» **TASK BRIEF**:
Rewrite every line of the items below as a Markdown table with the columns "Row" and "Line", numbering the rows in order and leaving out blank lines.

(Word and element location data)
▶
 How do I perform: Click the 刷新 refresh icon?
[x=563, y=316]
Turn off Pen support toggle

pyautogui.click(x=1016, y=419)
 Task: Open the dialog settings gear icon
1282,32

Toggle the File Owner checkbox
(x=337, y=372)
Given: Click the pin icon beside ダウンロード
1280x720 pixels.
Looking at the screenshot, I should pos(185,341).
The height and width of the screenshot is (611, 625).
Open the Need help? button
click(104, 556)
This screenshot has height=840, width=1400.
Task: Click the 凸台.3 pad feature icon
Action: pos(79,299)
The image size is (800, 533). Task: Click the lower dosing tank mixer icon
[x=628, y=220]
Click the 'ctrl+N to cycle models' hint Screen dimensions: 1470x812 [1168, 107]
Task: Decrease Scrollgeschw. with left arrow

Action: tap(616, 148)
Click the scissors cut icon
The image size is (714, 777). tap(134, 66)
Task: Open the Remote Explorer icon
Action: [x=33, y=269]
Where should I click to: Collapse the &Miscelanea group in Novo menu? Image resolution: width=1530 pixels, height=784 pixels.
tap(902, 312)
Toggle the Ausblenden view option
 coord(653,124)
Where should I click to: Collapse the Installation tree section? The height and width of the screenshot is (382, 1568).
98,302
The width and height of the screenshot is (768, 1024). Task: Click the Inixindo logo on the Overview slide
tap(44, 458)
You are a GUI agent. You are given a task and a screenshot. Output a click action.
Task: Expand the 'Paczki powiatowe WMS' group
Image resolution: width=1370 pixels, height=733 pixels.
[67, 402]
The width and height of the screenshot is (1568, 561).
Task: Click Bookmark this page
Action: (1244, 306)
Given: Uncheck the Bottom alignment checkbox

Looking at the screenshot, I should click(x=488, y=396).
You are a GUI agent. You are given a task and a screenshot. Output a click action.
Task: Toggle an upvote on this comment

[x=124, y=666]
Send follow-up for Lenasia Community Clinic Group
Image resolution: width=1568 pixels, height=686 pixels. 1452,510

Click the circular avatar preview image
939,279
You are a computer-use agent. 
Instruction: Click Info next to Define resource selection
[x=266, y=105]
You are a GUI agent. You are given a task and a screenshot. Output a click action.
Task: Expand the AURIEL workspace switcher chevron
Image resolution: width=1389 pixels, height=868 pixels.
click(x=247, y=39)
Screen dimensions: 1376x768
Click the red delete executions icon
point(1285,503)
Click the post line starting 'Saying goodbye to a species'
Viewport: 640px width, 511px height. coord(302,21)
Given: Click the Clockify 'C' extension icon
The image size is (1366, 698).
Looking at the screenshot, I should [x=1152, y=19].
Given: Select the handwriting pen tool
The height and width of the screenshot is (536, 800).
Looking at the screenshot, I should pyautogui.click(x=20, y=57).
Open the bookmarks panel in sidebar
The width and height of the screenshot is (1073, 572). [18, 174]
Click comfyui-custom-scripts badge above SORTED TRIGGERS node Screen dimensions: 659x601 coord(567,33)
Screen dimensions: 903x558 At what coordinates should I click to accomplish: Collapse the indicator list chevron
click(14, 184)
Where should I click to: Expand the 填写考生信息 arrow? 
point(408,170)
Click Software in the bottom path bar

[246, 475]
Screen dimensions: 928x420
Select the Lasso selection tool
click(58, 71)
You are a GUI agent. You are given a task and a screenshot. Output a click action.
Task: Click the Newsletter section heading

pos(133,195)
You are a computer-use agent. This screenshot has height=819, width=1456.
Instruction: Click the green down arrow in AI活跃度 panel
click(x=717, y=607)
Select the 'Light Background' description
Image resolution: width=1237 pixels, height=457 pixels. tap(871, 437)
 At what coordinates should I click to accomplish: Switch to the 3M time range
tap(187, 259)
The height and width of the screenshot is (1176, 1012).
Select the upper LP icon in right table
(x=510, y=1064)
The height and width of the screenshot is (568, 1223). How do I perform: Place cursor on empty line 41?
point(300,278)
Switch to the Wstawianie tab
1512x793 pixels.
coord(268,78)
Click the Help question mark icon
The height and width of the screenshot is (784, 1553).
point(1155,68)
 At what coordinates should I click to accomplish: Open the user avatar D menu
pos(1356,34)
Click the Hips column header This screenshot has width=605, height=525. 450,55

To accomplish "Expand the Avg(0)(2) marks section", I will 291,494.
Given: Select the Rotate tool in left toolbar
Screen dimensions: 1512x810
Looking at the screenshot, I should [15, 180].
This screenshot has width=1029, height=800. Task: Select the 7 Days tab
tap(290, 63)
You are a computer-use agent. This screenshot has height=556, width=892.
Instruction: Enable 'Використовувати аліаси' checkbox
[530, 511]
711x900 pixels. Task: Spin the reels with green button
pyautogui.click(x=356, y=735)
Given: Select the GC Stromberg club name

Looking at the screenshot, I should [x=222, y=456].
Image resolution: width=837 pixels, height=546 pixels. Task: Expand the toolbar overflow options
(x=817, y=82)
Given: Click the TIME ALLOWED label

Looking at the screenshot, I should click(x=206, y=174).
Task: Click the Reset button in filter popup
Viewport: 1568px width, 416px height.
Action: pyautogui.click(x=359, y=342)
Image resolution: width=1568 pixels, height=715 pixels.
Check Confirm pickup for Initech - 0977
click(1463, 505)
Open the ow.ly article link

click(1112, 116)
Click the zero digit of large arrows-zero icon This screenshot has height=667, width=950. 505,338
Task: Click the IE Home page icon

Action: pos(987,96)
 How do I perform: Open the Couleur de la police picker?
◀
» **SOLVED PROBLEM**:
| Row | Line |
|---|---|
| 1 |  How do I perform: Click the 刷新 refresh icon? |
| 2 | [x=563, y=316] |
| 3 | Turn off Pen support toggle |
| 4 | pyautogui.click(x=1016, y=419) |
| 5 |  Task: Open the dialog settings gear icon |
| 6 | 1282,32 |
| 7 | Toggle the File Owner checkbox |
| 8 | (x=337, y=372) |
| 9 | Given: Click the pin icon beside ダウンロード |
| 10 | 1280x720 pixels. |
| 11 | Looking at the screenshot, I should pos(185,341). |
| 12 | The height and width of the screenshot is (611, 625). |
| 13 | Open the Need help? button |
| 14 | click(104, 556) |
| 15 | This screenshot has height=840, width=1400. |
| 16 | Task: Click the 凸台.3 pad feature icon |
| 17 | Action: pos(79,299) |
| 18 | The image size is (800, 533). Task: Click the lower dosing tank mixer icon |
| 19 | [x=628, y=220] |
| 20 | Click the 'ctrl+N to cycle models' hint Screen dimensions: 1470x812 [1168, 107] |
| 21 | Task: Decrease Scrollgeschw. with left arrow |
| 22 | Action: tap(616, 148) |
| 23 | Click the scissors cut icon |
| 24 | The image size is (714, 777). tap(134, 66) |
| 25 | Task: Open the Remote Explorer icon |
| 26 | Action: [x=33, y=269] |
| 27 | Where should I click to: Collapse the &Miscelanea group in Novo menu? Image resolution: width=1530 pixels, height=784 pixels. |
| 28 | tap(902, 312) |
| 29 | Toggle the Ausblenden view option |
| 30 |  coord(653,124) |
| 31 | Where should I click to: Collapse the Installation tree section? The height and width of the screenshot is (382, 1568). |
| 32 | 98,302 |
| 33 | The width and height of the screenshot is (768, 1024). Task: Click the Inixindo logo on the Overview slide |
| 34 | tap(44, 458) |
| 35 | You are a GUI agent. You are given a task and a screenshot. Output a click action. |
| 36 | Task: Expand the 'Paczki powiatowe WMS' group |
| 37 | Image resolution: width=1370 pixels, height=733 pixels. |
| 38 | [67, 402] |
| 39 | The width and height of the screenshot is (1568, 561). |
| 40 | Task: Click Bookmark this page |
| 41 | Action: (1244, 306) |
| 42 | Given: Uncheck the Bottom alignment checkbox |
| 43 | Looking at the screenshot, I should click(x=488, y=396). |
| 44 | You are a GUI agent. You are given a task and a screenshot. Output a click action. |
| 45 | Task: Toggle an upvote on this comment |
| 46 | [x=124, y=666] |
| 47 | Send follow-up for Lenasia Community Clinic Group |
| 48 | Image resolution: width=1568 pixels, height=686 pixels. 1452,510 |
| 49 | Click the circular avatar preview image |
| 50 | 939,279 |
| 51 | You are a computer-use agent.  |
| 52 | Instruction: Click Info next to Define resource selection |
| 53 | [x=266, y=105] |
| 54 | You are a GUI agent. You are given a task and a screenshot. Output a click action. |
| 55 | Task: Expand the AURIEL workspace switcher chevron |
| 56 | Image resolution: width=1389 pixels, height=868 pixels. |
| 57 | click(x=247, y=39) |
| 58 | Screen dimensions: 1376x768 |
| 59 | Click the red delete executions icon |
| 60 | point(1285,503) |
| 61 | Click the post line starting 'Saying goodbye to a species' |
| 62 | Viewport: 640px width, 511px height. coord(302,21) |
| 63 | Given: Click the Clockify 'C' extension icon |
| 64 | The image size is (1366, 698). |
| 65 | Looking at the screenshot, I should [x=1152, y=19]. |
| 66 | Given: Select the handwriting pen tool |
| 67 | The height and width of the screenshot is (536, 800). |
| 68 | Looking at the screenshot, I should pyautogui.click(x=20, y=57). |
| 69 | Open the bookmarks panel in sidebar |
| 70 | The width and height of the screenshot is (1073, 572). [18, 174] |
| 71 | Click comfyui-custom-scripts badge above SORTED TRIGGERS node Screen dimensions: 659x601 coord(567,33) |
| 72 | Screen dimensions: 903x558 At what coordinates should I click to accomplish: Collapse the indicator list chevron |
| 73 | click(14, 184) |
| 74 | Where should I click to: Expand the 填写考生信息 arrow?  |
| 75 | point(408,170) |
| 76 | Click Software in the bottom path bar |
| 77 | [246, 475] |
| 78 | Screen dimensions: 928x420 |
| 79 | Select the Lasso selection tool |
| 80 | click(58, 71) |
| 81 | You are a GUI agent. You are given a task and a screenshot. Output a click action. |
| 82 | Task: Click the Newsletter section heading |
| 83 | pos(133,195) |
| 84 | You are a computer-use agent. This screenshot has height=819, width=1456. |
| 85 | Instruction: Click the green down arrow in AI活跃度 panel |
| 86 | click(x=717, y=607) |
| 87 | Select the 'Light Background' description |
| 88 | Image resolution: width=1237 pixels, height=457 pixels. tap(871, 437) |
| 89 |  At what coordinates should I click to accomplish: Switch to the 3M time range |
| 90 | tap(187, 259) |
| 91 | The height and width of the screenshot is (1176, 1012). |
| 92 | Select the upper LP icon in right table |
| 93 | (x=510, y=1064) |
| 94 | The height and width of the screenshot is (568, 1223). How do I perform: Place cursor on empty line 41? |
| 95 | point(300,278) |
| 96 | Switch to the Wstawianie tab |
| 97 | 1512x793 pixels. |
| 98 | coord(268,78) |
| 99 | Click the Help question mark icon |
| 100 | The height and width of the screenshot is (784, 1553). |
| 101 | point(1155,68) |
| 102 |  At what coordinates should I click to accomplish: Open the user avatar D menu |
| 103 | pos(1356,34) |
| 104 | Click the Hips column header This screenshot has width=605, height=525. 450,55 |
| 105 | To accomplish "Expand the Avg(0)(2) marks section", I will 291,494. |
| 106 | Given: Select the Rotate tool in left toolbar |
| 107 | Screen dimensions: 1512x810 |
| 108 | Looking at the screenshot, I should [15, 180]. |
| 109 | This screenshot has width=1029, height=800. Task: Select the 7 Days tab |
| 110 | tap(290, 63) |
| 111 | You are a computer-use agent. This screenshot has height=556, width=892. |
| 112 | Instruction: Enable 'Використовувати аліаси' checkbox |
| 113 | [530, 511] |
| 114 | 711x900 pixels. Task: Spin the reels with green button |
| 115 | pyautogui.click(x=356, y=735) |
| 116 | Given: Select the GC Stromberg club name |
| 117 | Looking at the screenshot, I should [x=222, y=456]. |
| 118 | Image resolution: width=837 pixels, height=546 pixels. Task: Expand the toolbar overflow options |
| 119 | (x=817, y=82) |
| 120 | Given: Click the TIME ALLOWED label |
| 121 | Looking at the screenshot, I should click(x=206, y=174). |
| 122 | Task: Click the Reset button in filter popup |
| 123 | Viewport: 1568px width, 416px height. |
| 124 | Action: pyautogui.click(x=359, y=342) |
| 125 | Image resolution: width=1568 pixels, height=715 pixels. |
| 126 | Check Confirm pickup for Initech - 0977 |
| 127 | click(1463, 505) |
| 128 | Open the ow.ly article link |
| 129 | click(1112, 116) |
| 130 | Click the zero digit of large arrows-zero icon This screenshot has height=667, width=950. 505,338 |
| 131 | Task: Click the IE Home page icon |
| 132 | Action: pos(987,96) |
| 133 |  How do I perform: Open the Couleur de la police picker? |